My PC is definitely CPU limited - a Pentium Dual Core 1.8GHz matched with a GT430. The PC might be a bit slow, but I got it for 15 euros! I had to buy the graphics card separately and it cost three times as much as the PC.

I’m writing these tests because it is not immediately apparent whether this or that change in code results in a performance improvement. As a noob it is really easy to write something that looks OK but actually degrades the performance.

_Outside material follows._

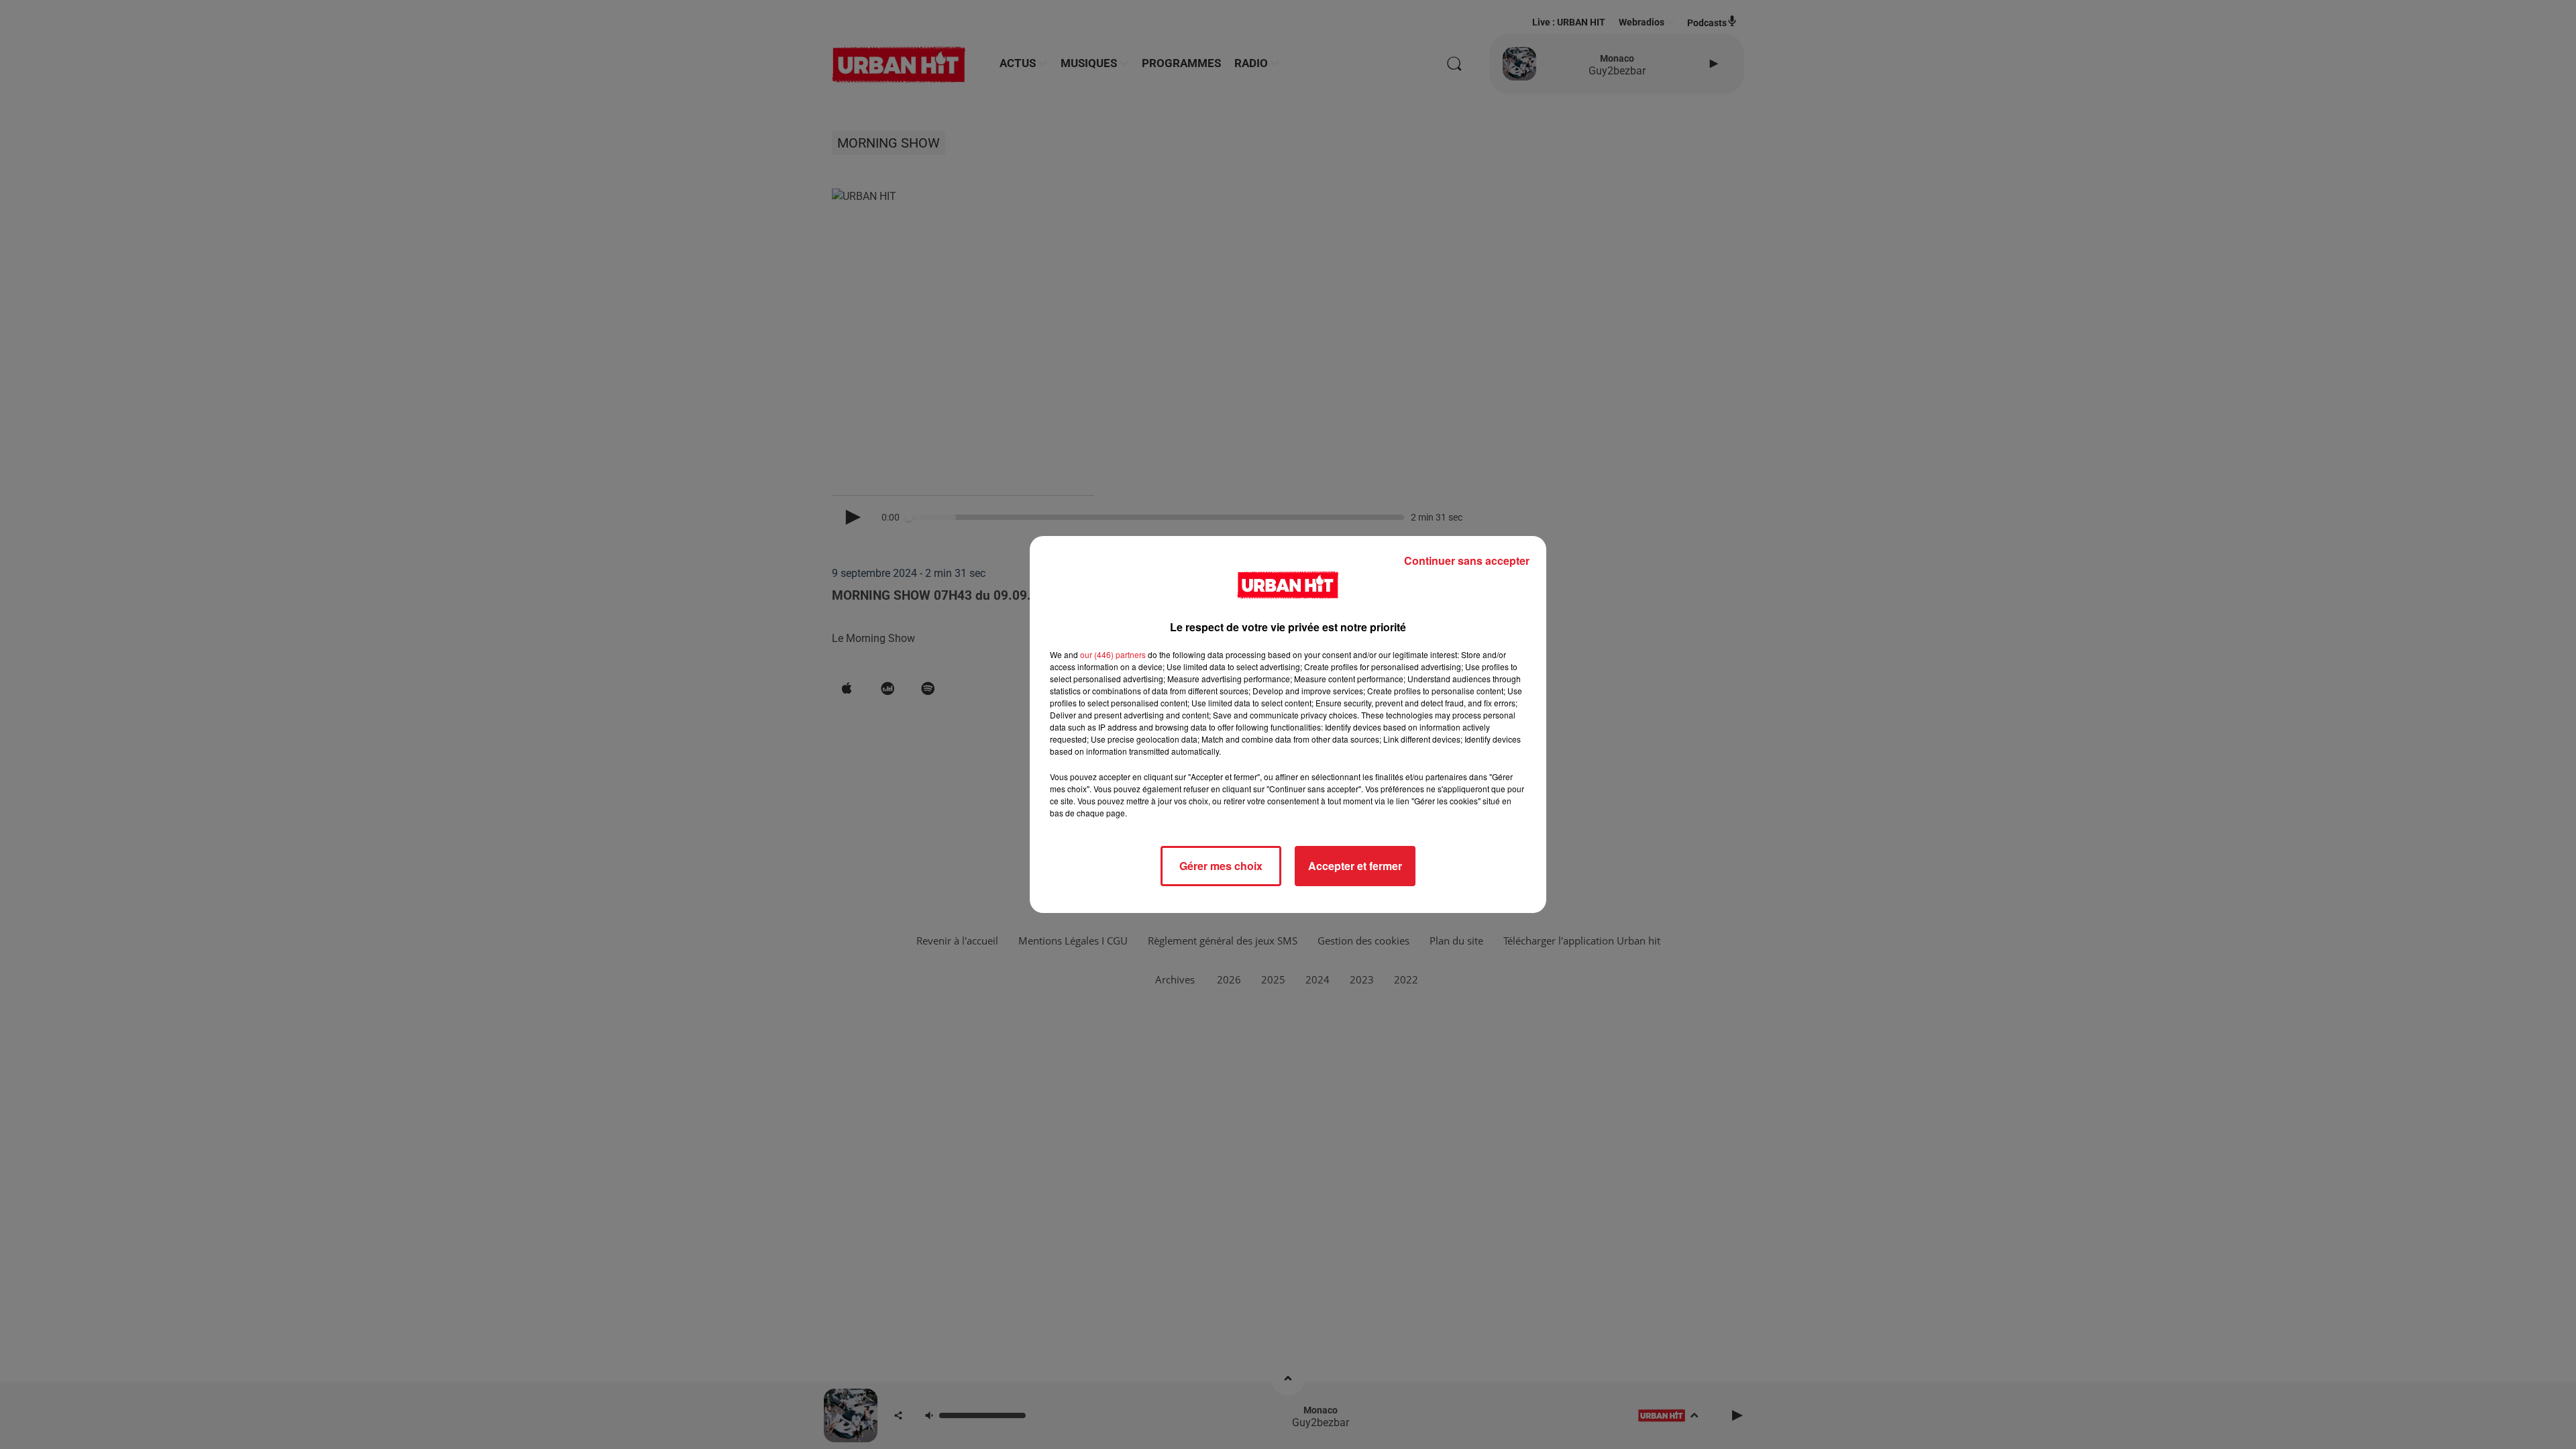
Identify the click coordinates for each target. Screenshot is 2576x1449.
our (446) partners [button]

Ah, okay. There’s a pretty good reason why immediate mode and the gl******Pointer functions that take a Buffer object were removed in OpenGL 3.2 (or was it 3.1?). Even if you use VBOs and update them each frame it should be faster if you use glMapBuffer(). You should try that, it’s pretty simple. It should pretty much be the fastest way of doing it. Theroetically your program shouldn’t be bottlenecked by the memory transfer since it should happen in parallel to the rendering, though such an optimal case where the copy is 100% is of course rare…

Display lists were deprecated too! VBOs should be just as fast for rendering stuff, but I do agree that display lists have some use since you can also store state change commands, though that doesn’t mean that they are free or should be called more often than without display lists. Try it out, the driver is usually able to optimize the data a lot for display lists. A thing to note is that texture binds are NOT stored in the display list, though this might be a driver bug (not likely though) since it’s written in the OpenGL specs that they should be stored.

sproingie · June 3, 2012, 4:08pm

Technically there is no such thing as “retained mode” anymore. That was a feature from Iris GL, DirectX didn’t maintain it after its first public release (and dropped it in DX10) and OpenGL never had it. Obviously, using vertex arrays blurs the distinction somewhat, so most people know what you mean, but if you use the term in a DX forum, you’ll get a lot of sideways looks from people wondering why you’re using such an ancient deprecated API.

theagentd · June 3, 2012, 5:40pm

Ah, future misunderstanding(s) possibly avoided!